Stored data
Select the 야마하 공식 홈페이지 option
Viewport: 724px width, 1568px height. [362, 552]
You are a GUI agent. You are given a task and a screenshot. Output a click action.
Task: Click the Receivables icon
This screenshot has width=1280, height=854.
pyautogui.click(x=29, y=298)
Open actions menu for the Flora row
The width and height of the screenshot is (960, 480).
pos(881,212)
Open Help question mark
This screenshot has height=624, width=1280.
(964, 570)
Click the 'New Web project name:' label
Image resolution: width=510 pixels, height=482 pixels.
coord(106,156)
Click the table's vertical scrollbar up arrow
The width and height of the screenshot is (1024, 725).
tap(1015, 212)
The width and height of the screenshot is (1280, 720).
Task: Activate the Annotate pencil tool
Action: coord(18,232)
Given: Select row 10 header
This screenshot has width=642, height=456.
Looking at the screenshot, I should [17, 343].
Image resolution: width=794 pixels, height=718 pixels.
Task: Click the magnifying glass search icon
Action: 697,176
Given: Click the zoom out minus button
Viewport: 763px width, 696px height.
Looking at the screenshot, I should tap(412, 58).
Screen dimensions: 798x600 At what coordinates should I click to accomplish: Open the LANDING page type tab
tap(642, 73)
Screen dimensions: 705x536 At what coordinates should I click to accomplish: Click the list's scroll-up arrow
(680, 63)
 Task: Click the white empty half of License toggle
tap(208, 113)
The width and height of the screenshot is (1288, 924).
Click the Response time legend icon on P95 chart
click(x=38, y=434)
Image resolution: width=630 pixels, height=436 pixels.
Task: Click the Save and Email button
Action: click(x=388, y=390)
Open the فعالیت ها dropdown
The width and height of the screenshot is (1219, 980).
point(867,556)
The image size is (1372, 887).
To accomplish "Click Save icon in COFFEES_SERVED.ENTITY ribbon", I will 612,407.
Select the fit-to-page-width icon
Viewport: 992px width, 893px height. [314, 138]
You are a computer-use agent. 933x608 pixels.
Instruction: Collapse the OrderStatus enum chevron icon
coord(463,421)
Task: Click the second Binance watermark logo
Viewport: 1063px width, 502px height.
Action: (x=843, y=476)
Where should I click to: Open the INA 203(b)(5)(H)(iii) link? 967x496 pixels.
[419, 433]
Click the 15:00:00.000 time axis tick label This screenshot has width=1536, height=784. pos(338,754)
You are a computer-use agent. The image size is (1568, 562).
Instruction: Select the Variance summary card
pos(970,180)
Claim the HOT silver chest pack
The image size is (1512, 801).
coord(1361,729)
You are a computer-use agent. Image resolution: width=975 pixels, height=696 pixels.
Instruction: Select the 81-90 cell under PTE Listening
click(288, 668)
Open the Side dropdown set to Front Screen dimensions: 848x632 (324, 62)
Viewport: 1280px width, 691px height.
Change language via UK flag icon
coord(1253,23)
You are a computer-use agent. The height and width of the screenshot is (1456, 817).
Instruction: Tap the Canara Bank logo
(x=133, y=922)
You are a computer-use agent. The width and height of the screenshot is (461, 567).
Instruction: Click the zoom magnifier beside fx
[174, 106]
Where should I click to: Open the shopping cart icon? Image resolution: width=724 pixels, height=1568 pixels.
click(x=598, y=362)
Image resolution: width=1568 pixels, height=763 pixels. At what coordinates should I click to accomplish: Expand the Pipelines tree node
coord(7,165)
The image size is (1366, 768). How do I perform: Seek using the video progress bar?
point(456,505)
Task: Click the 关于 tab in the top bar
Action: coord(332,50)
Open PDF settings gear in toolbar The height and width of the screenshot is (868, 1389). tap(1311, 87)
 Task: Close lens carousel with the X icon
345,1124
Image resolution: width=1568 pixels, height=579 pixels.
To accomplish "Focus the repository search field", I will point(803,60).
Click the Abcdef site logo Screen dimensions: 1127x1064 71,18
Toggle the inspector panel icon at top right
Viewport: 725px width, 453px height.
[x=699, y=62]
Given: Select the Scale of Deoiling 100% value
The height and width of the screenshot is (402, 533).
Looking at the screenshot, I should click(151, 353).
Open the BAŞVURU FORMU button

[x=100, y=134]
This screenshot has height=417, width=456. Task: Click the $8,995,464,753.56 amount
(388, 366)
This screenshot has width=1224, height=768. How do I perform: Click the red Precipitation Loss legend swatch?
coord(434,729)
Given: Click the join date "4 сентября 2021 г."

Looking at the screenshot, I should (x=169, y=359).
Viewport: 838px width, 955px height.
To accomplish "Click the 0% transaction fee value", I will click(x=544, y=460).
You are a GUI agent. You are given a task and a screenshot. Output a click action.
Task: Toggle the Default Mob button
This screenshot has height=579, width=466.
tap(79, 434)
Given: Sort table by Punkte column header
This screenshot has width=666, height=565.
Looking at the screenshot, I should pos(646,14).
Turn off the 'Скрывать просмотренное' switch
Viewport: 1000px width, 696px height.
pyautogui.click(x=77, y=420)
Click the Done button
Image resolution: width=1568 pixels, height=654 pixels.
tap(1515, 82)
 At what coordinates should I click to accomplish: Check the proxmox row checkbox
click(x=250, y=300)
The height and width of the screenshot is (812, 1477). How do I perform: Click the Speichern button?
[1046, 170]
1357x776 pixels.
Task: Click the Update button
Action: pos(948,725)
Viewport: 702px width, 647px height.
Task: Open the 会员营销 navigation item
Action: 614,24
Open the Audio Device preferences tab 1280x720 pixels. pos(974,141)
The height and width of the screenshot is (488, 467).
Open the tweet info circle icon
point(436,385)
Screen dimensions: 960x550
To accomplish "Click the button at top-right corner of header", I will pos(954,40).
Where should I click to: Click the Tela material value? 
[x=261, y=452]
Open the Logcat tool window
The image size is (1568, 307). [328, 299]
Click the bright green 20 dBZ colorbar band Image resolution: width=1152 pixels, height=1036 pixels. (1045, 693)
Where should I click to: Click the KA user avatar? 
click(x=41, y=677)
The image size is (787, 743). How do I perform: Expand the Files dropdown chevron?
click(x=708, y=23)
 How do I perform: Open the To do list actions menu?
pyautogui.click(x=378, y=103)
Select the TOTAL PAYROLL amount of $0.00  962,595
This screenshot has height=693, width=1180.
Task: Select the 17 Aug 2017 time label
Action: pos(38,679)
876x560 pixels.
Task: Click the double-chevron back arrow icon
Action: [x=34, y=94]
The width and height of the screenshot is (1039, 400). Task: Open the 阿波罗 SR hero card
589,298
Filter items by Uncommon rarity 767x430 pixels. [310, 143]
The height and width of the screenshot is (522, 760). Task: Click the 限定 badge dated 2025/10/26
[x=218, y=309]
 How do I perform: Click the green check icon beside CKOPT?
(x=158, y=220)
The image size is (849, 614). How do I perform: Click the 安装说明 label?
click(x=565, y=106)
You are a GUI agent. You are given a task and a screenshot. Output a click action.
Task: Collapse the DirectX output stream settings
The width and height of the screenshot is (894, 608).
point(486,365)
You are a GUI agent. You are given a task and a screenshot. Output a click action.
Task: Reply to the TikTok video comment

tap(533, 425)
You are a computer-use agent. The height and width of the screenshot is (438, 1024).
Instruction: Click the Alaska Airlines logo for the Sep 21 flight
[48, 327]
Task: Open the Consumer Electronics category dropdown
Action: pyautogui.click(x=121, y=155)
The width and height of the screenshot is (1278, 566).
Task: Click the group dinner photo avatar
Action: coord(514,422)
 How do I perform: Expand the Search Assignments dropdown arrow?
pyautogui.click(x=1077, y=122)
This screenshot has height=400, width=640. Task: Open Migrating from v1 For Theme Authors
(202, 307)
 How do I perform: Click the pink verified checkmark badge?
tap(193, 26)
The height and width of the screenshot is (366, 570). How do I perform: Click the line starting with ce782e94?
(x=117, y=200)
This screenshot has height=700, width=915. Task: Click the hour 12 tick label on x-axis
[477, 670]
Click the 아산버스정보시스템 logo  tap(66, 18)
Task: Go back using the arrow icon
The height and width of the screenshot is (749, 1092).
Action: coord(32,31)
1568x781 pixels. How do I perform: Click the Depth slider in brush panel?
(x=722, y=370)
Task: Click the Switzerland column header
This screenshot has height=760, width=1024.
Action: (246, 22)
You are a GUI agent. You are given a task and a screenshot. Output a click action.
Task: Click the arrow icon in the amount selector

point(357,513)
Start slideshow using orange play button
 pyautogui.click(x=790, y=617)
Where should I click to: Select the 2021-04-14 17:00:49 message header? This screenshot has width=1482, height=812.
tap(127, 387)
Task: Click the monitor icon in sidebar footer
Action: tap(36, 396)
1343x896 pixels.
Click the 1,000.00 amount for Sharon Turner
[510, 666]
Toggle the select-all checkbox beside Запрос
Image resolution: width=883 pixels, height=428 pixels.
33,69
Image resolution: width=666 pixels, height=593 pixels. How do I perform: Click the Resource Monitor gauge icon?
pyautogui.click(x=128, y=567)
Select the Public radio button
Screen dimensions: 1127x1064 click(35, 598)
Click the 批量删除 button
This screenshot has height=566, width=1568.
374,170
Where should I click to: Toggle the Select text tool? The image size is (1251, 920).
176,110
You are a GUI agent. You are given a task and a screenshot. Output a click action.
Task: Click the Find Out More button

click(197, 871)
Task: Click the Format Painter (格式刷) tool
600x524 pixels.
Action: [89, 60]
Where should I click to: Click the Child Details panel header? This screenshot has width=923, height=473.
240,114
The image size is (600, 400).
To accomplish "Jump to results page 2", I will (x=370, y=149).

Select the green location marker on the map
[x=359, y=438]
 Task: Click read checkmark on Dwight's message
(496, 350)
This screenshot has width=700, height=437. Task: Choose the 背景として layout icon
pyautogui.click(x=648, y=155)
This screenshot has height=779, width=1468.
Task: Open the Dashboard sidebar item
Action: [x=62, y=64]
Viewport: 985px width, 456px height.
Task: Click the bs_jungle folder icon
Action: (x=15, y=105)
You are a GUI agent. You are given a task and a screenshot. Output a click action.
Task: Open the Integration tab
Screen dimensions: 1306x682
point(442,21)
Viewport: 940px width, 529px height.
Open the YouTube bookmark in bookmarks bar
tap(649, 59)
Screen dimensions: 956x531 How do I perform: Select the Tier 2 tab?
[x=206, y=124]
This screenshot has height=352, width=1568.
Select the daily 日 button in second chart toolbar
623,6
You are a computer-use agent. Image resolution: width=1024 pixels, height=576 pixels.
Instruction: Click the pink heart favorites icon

▸ **Assigned task**
From the line holding "Screen dimensions: 956x531" through the final line of the data above, copy every line exactly as written. Include nothing else.

▸ **Result for this task**
Screen dimensions: 956x531 How do I perform: Select the Tier 2 tab?
[x=206, y=124]
This screenshot has height=352, width=1568.
Select the daily 日 button in second chart toolbar
623,6
You are a computer-use agent. Image resolution: width=1024 pixels, height=576 pixels.
Instruction: Click the pink heart favorites icon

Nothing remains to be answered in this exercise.